Poly-gamma-glutamic acid (also known as polyglutamate and PGA) is a biological polymer whose molecular weight can vary anywhere from 20,000 daltons to over 2 million depending on the method of production. PGA is a highly anionic homo-polyamid, whose only components are D- and L-glutamic acid. PGA forms elongated polymer chains through the formation of bonds at the alpha-amino and gamma-carboxylic acid groups. PGA is water soluble, biodegradable, edible and non-toxic toward humans. It is a major component of “natto”, a traditional fermented soybean food in Japan.

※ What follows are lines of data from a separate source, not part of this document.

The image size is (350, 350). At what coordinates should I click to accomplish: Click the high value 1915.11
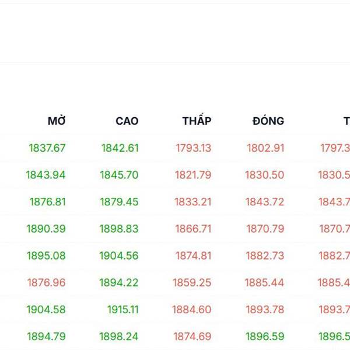click(x=123, y=310)
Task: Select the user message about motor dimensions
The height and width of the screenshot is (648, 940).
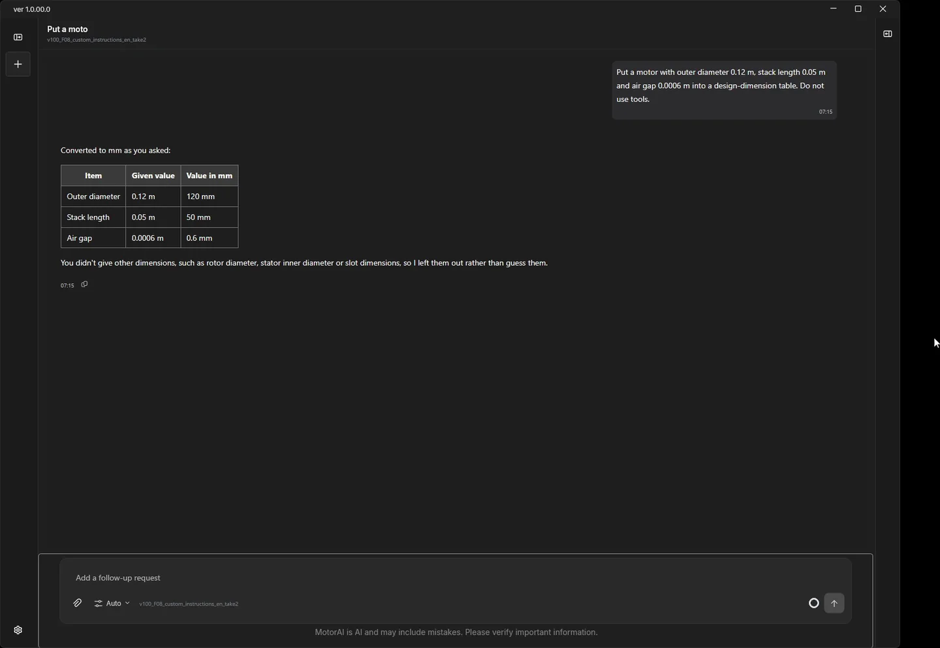Action: click(x=724, y=90)
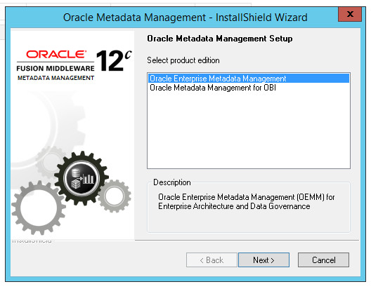The image size is (371, 289).
Task: Click the Next button
Action: [263, 260]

PGA was first discovered and reported in 1937 by Ivanovics and co-workers who observed it released upon the cell lysis of Bacillus anthracis. In 1942, Bovarnick reported that Bacillus subtilis secreted PGA into its growth media. Various other Bacillus species were also found to produce PGA externally when fermented. The majority of these findings were published starting in the 1980's and early 1990's.
PGA has a very high negative charge density. The un-ionized form of the molecule adopts the configuration of a helix, whereas the ionized version maintains a random coil configuration.
PGA has been slow to find commercial application. There are several reasons for this. First, it was discovered in a dangerous human pathogen. Second, though glutamic acid is native to humans, poly-alpha-glutamic acid is not. Poly-alpha-glutamic acid is one of two possible isomers and is formed when PGA is manufactured by synthetic means. Poly-alpha-glutamic acid is the most common type of PGA available commercially. Poly-gamma-glutamic acid is the natural form of PGA. It is rare and commercially available from South Korea and Taiwan, but only in low molecular weight and low quality (i.e., not both high molecular weight and medical grade).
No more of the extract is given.